Exist Archive: The Other Side of the Sky - PS4 Review

Exist Archive is a JRPG brought to us by Spike Chunsoft and tri-Ace. Maybe recognizable from their works such as Danganronpa and Valkyrie Profile respectively, these two came together to create a solid JRPG that covers most of its bases in: gameplay, music, and story, although perhaps lacking a bit in gameplay explanation.

Exist Archive centers around a group of youths from Japan that have suddenly found themselves on a floating space-station-like-planet-thing after being caught up in an explosion in Tokyo. Now they’re all stuck on Protolexa being chased by monsters and bargaining with Gods, or the closest thing to them, in order to find a way back home. The story has an interesting take on life and death, as well as an interesting and well-varied array of character types. With a wide array of characters to choose from, not only is there also a large amount of character variation, but party set-up can mostly be done purely by which characters you like, most pointedly later in the game when you unlock the “Learning” function.

The gameplay in Exist Archive is largely inspired by Valkyrie Profile, and it really shows. The story progression is split up between quests that you select from a world map. Each quest is its own separate instance of 2D platformer style exploration, where you roam around a field jumping and finding items while occasionally battling enemies. Inside of battle you have a team of up to four people that are associated to the four ‘shape’ buttons on the controller. You swap between ‘Action’ and ‘Guard’ phases, where you attack and defend respectively.

The general concept is pretty basic, as melee characters will have a three part combo based on their class and class level, whereas magicians can either use magic from a menu or you can associate a single spell to the corresponding characters buttons. One thing that it took me significantly longer to figure out than was reasonable is that each mage has a “cooldown timer” as part of their magic. Each spell has a CT value that dictates how long you need to wait before you can perform an action again, which also means that the mages only really get one action per turn. The melee units can combo as long as you have the necessary AP to spend on their combo moves, and the turn will flip to the defense stage when you either choose to end or run out of AP. During the guarding phase you regain some AP, and can spend it to block with each individual character, although a single block may not last the whole turn length, so you may have to selectively guard.

Party formation is interesting, as there is a front, middle, and rear segment, and each location affects unit attack damage, how often they get attacked, as well as the passive health regen if you don’t act for the turn. The attempt at allowing for combos can be infuriating as well, as some characters will knock the enemies out of range, so you either need to stagger when you use different attacks, or find a string of moves that work well together. Also, screw the floaty sea-mine things. They aren’t cool.
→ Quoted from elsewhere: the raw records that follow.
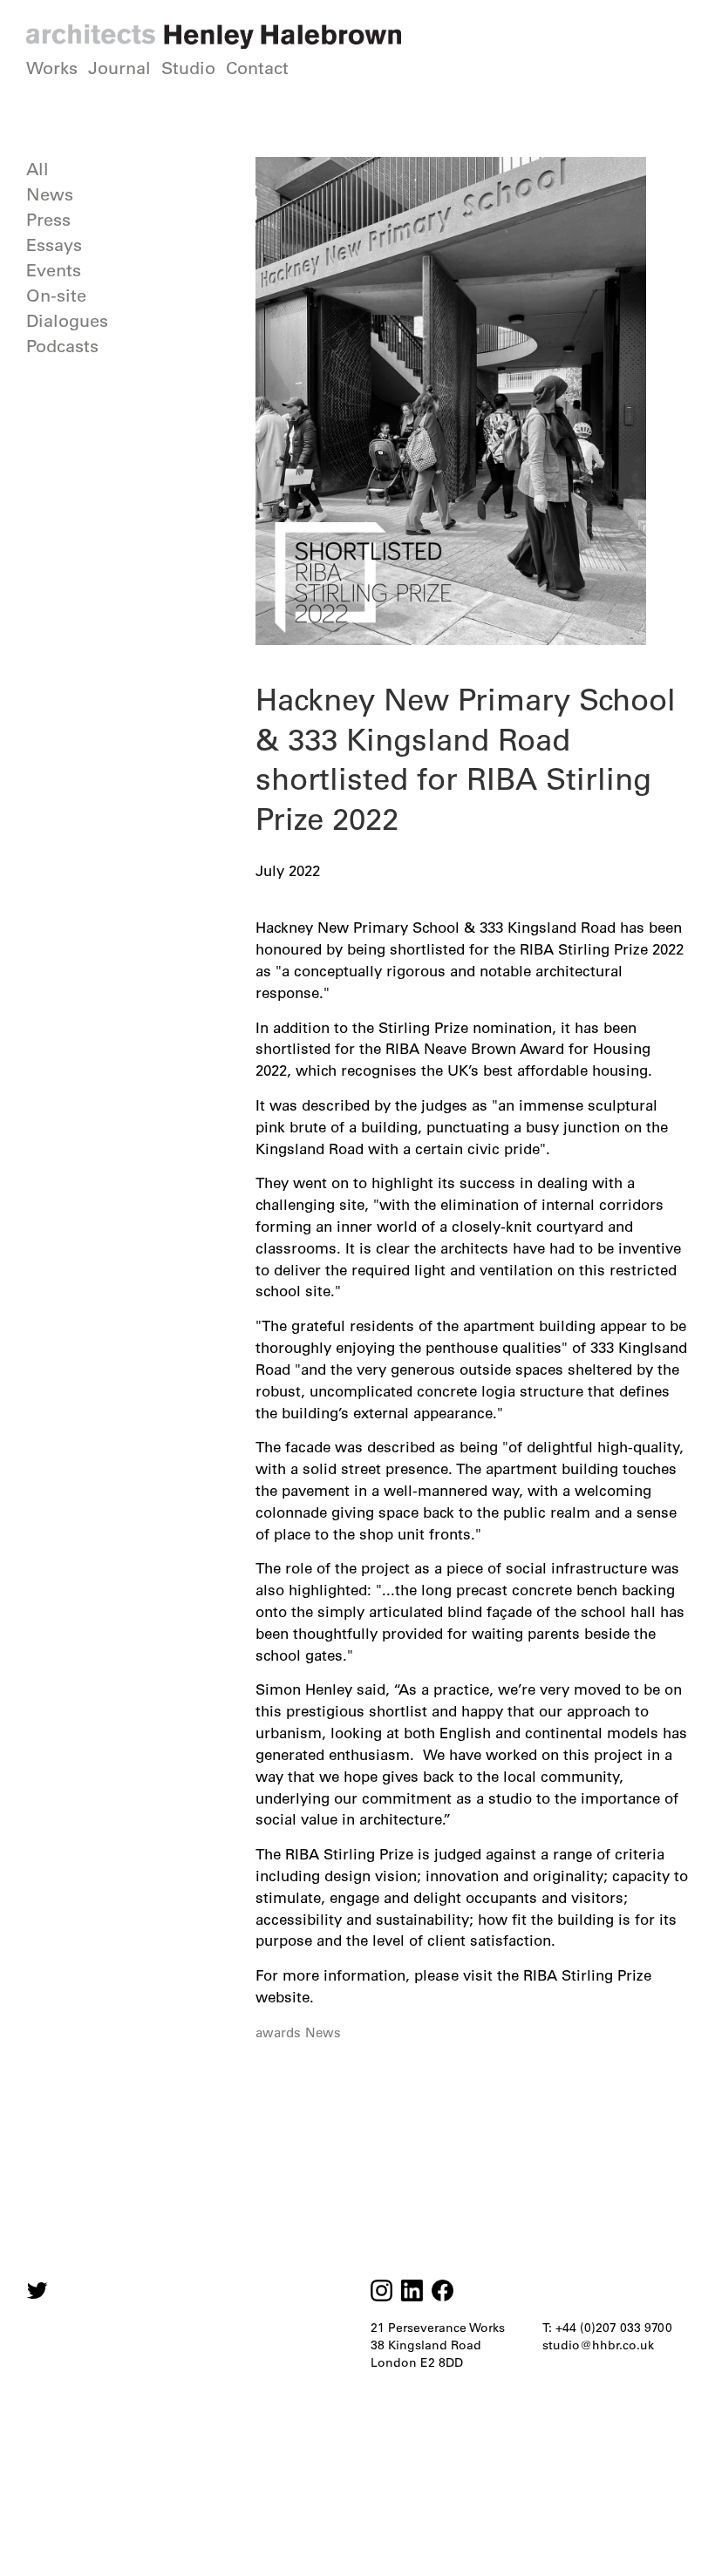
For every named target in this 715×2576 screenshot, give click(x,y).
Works (52, 68)
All (37, 169)
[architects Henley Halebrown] (213, 36)
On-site (56, 295)
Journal (119, 68)
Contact (257, 68)
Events (53, 270)
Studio (188, 68)
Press (48, 219)
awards (278, 2032)
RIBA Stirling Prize (587, 1975)
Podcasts (62, 346)
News (49, 194)
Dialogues (67, 320)
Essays (54, 244)
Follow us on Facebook (442, 2290)
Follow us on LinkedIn (412, 2290)
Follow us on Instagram (37, 2290)
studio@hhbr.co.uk (598, 2345)
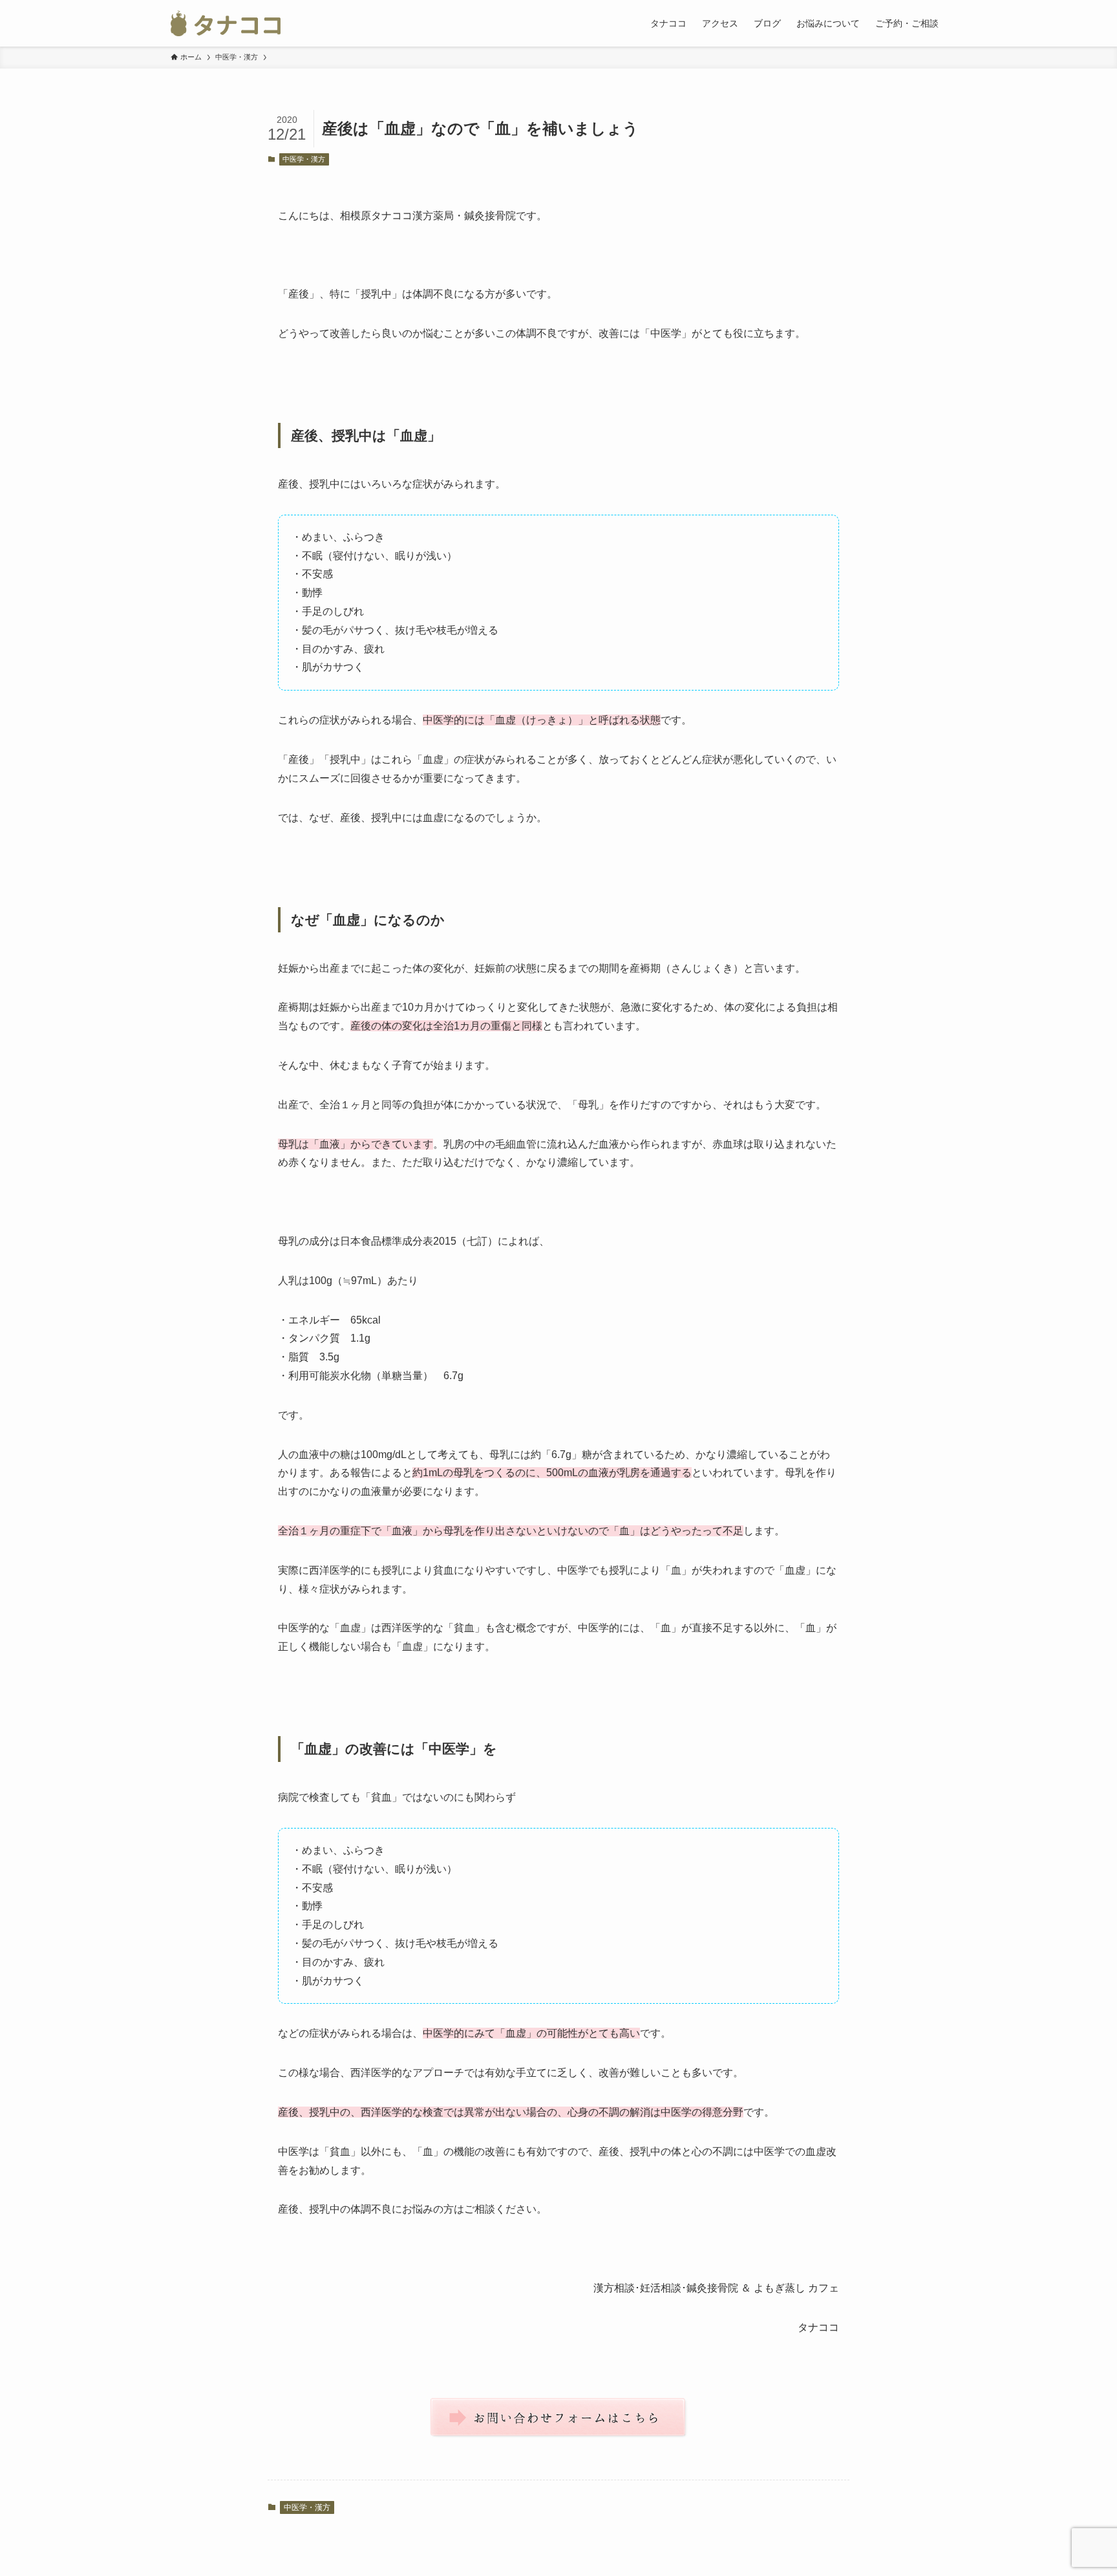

Honestly, of my two biggest gripes with Exist Archive, the major one is definitely related to the battle system. This isn’t because of how the battles play out, but because there are a lot of aspects that should either be explained better, or just explained at all. Unless you go troll some forums for beginner tips, you may find yourself in some rough spots. The biggest example is the CT I mentioned earlier, but apart from that we also have how skill points work.

Essentially, every level you gain will give you 2 skill points, and no, as far as I’m aware that doesn’t increase. Upgrading a class level starts at 25 skill points. I assumed that the amount of earned skill points would go up, so I held off on buying the class upgrades. This didn’t turn out too well when I didn’t have any healing spells and enemies started getting more violent (pro tip, Mayura gets a decent party heal at the 2nd class level). The skill points can be used to purchase different skills, such as drop rate increases for certain item types, or guarding and attacking skills, which also need to be equipped. Unfortunately, purchasing skills will make other skills become available, but you aren’t really given any indication what those skills could be, so there’s a bit of a random/luck factor involved.

While there is a lot to like about Exist Archive, and as much as I loved Valkyrie Profile, there isn’t the same draw that I got from Exist Archive. The individual stages are really recycled and get really repetitive really fast, the abhorrent lack of item drops from the breakable stage objects left me a little disappointed, although the amount you get from enemies more than makes up for that, and after a while the battles start to get a bit tedious.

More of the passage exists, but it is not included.